RECORDS FOR PROCESSING:
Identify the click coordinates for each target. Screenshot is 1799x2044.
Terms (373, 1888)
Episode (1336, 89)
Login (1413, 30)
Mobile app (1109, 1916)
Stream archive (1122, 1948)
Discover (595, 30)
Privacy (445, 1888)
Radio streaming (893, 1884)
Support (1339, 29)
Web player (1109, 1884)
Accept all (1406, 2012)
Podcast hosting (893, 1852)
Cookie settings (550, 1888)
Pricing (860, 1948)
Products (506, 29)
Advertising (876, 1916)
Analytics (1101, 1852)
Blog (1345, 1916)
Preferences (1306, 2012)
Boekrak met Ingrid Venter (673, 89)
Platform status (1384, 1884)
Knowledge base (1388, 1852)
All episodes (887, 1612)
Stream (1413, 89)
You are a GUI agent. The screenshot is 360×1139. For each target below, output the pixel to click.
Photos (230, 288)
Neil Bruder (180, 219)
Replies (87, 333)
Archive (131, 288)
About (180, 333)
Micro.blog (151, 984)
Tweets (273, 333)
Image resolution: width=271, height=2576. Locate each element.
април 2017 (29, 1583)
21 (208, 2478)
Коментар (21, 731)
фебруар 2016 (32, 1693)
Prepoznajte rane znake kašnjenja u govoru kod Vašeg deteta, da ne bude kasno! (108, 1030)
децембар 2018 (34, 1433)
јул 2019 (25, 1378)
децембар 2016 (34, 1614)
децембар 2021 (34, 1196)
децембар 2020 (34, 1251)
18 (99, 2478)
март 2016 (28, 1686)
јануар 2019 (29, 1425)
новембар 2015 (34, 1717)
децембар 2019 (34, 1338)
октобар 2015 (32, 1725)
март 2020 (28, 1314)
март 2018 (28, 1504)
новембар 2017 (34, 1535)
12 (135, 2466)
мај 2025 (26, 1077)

TASK PROMPT: Repeat, word for word, the lines above between the line holding "About (180, 333)" and the line holding "децембар 2016 (34, 1614)", inclusive; omit everything else.

ANSWER TO THIS TASK:
About (180, 333)
Micro.blog (151, 984)
Tweets (273, 333)
Image resolution: width=271, height=2576. Locate each element.
април 2017 (29, 1583)
21 (208, 2478)
Коментар (21, 731)
фебруар 2016 (32, 1693)
Prepoznajte rane znake kašnjenja u govoru kod Vašeg deteta, da ne bude kasno! (108, 1030)
децембар 2018 (34, 1433)
јул 2019 (25, 1378)
децембар 2016 (34, 1614)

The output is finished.